Tobias Daniels eröffnet das dritte Kapitel zur Anwendung der Repertorien für die Politikgeschichte mit einer Auswertung von päpstlichen Breven und Instruktionen im RG X und kann in Bezug auf den Handlungs- und Interessensradius Sixtusʼ IV. nördlich der Alpen eine gegenüber der traditionellen Sichtweise entscheidend differenziertere Lage nachweisen (205–242). Wiederum als wichtige Ergänzung zur dürftigen Quellenlage vor Ort (vgl. 248) arbeitet Enno Bünz den Wert des RG für die Landesgeschichte am Beispiel Dithmarschen heraus. An der geographischen Peripherie und zugleich mit im 15. Jahrhundert wechselnder Intensität im Zentrum der Christenheit (Kurie) einflussreich, arbeitet Remigiusz Stachowiak die Rolle und die (neuen) strategischen Wege preußischer Kleriker auf dem kurialen Pfründenmarkt heraus und schließt mit einem Ausblick hinsichtlich der Anwendung von DH-Methoden zur Netzwerkanalyse eben dieser Kleriker (299–300). Daniela Rando untersucht (301–321) die sonst in der italienischen Forschung wenig rezipierten Repertorien hinsichtlich deutscher Studenten in Italien (RG) sowie der Aktivität und Mobilität von Prokuratoren und sonstigen politischen Mittelsmännern und der Italiener am Hof Kaiser Sigismund unter Einbezug von RAG und Regesta Imperii und kann damit einen gemeinsamen Handlungs- und Kommunikationsraum (»spazio integrato«) dieser Gruppen abstecken. Ausgehend von diesem Befund unterschiedlicher Forschungstraditionen und dem Defizit des RG, das nur sehr selektiv die »internationale« Karriere von Klerikern abbilde, untersucht Claudia Märtl die Mobilität von Klerikern in und aus Siena und gewinnt daraus neue Erkenntnisse zur Personengeschichte der Stadt (323–360). Jessika Nowak kann anhand von RG X eine deutliche Zunahme burgundischer Betreffe konstatieren (392) und damit zugleich wichtige methodische Einschränkungen bei der Interpretation dieses Befundes liefern (392–393), die für die Frage nach frankophonen grenzüberschreitenden Netzwerken in Richtung Kurie allgemein von Bedeutung sind.

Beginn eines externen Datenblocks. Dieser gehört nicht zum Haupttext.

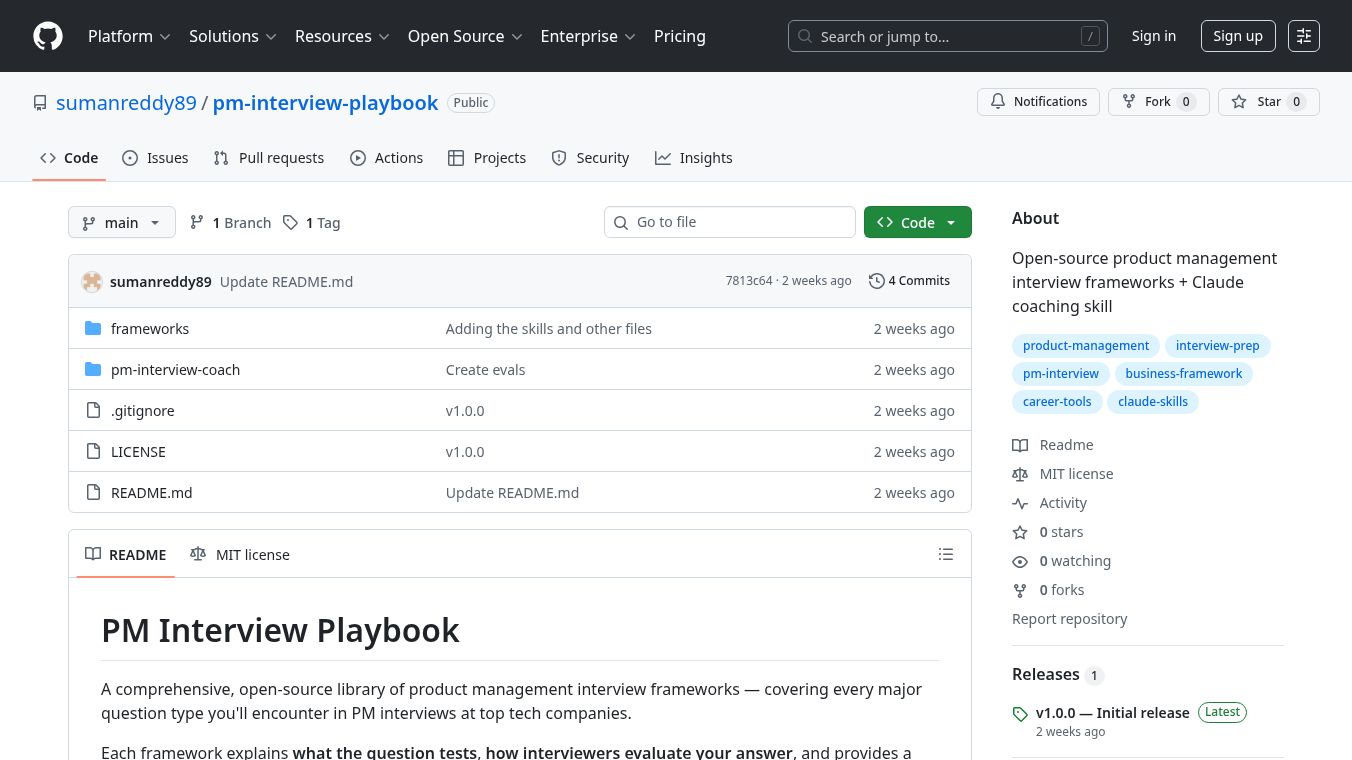Click the Notifications bell button

[x=1038, y=102]
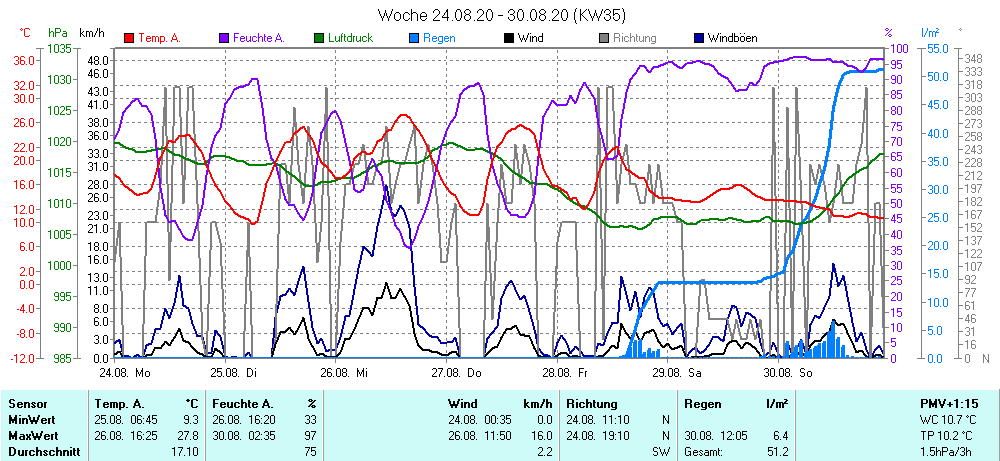This screenshot has width=1000, height=461.
Task: Click the purple Feuchte A. legend swatch
Action: pyautogui.click(x=224, y=38)
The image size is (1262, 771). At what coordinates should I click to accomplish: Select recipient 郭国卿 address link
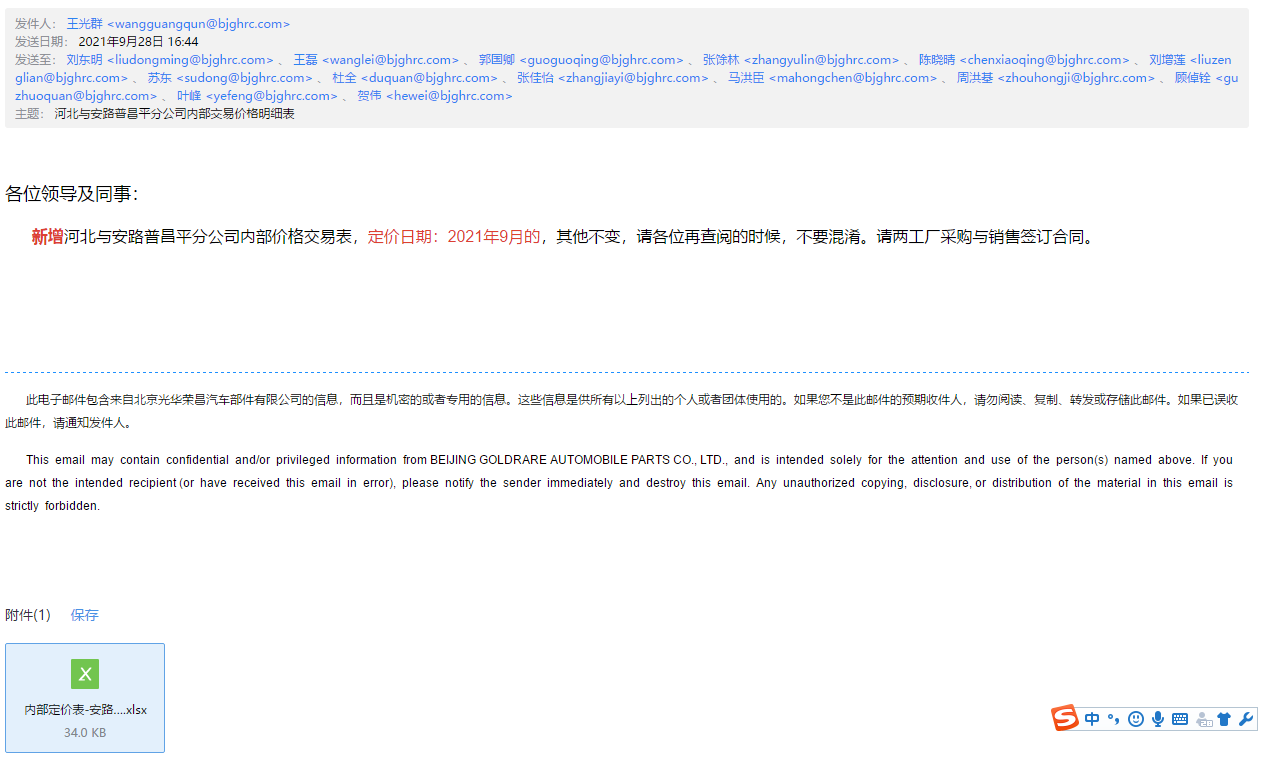pos(581,60)
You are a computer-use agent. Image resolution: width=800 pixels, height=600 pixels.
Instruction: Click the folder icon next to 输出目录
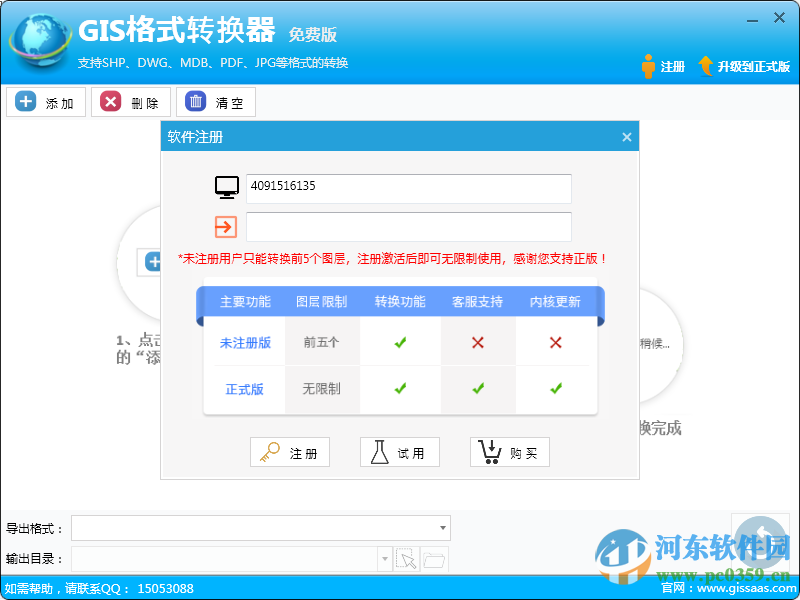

Das vierte Kapitel rundet mit dem Thema »Neue kultur- und sozialgeschichtliche Zugänge zur Kirchen- und Kuriengeschichte« den Band ab. Dabei kann Jan Hrdina anhand eines breit angelegten Vergleichs der kirchlichen Strukturen Mitteleuropas mit dem vorhussitischen Böhmen auf Grundlage der Repertorien und vor dem Hintergrund päpstlicher Ablasspraxis zeigen, dass hinsichtlich Struktur und Entwicklungsstand der böhmische Fall dem westeuropäischen durchaus vergleichbar war (423). Christiane Schuchard konfrontiert die originale Überlieferung von Urkunden der römischen Rota in partibus mit der im RG abgebildeten römischen und zeigt damit weitere Wege zur besseren Erforschung des Personals der Rota über die ergänzende Überlieferung jenseits des RG auf (458). Von einem gerontomediävistischen Ansatz der neueren Kulturwissenschaften ausgehend, erörtert Christian Alexander Neumann die Potentiale von RG und RPG für Fragen nach Alter und Altersbildern (aufgrund des Charakters der Quellen vorwiegend bezogen auf Kleriker), während Bram van den Hoven van Genderen den monetären Aspekt anhand von pensio und Präbende auf Grundlage des RG in den Blick nimmt (495–545). Schließlich zeigt Andreas Rehberg am bisher kaum untersuchten Engagement der Kurie im Bereich der nordalpinen, nicht-kirchlichen Heraldik, dass die Forschung zu vom Papst gebesserten Wappen von Petenten aus dem Reich von Paul II. bis Leo X. noch sehr am Anfang steht (593–594), aber dennoch interessante Ergänzungen zur Kenntnis des europäischen Wappenwesens bereithält.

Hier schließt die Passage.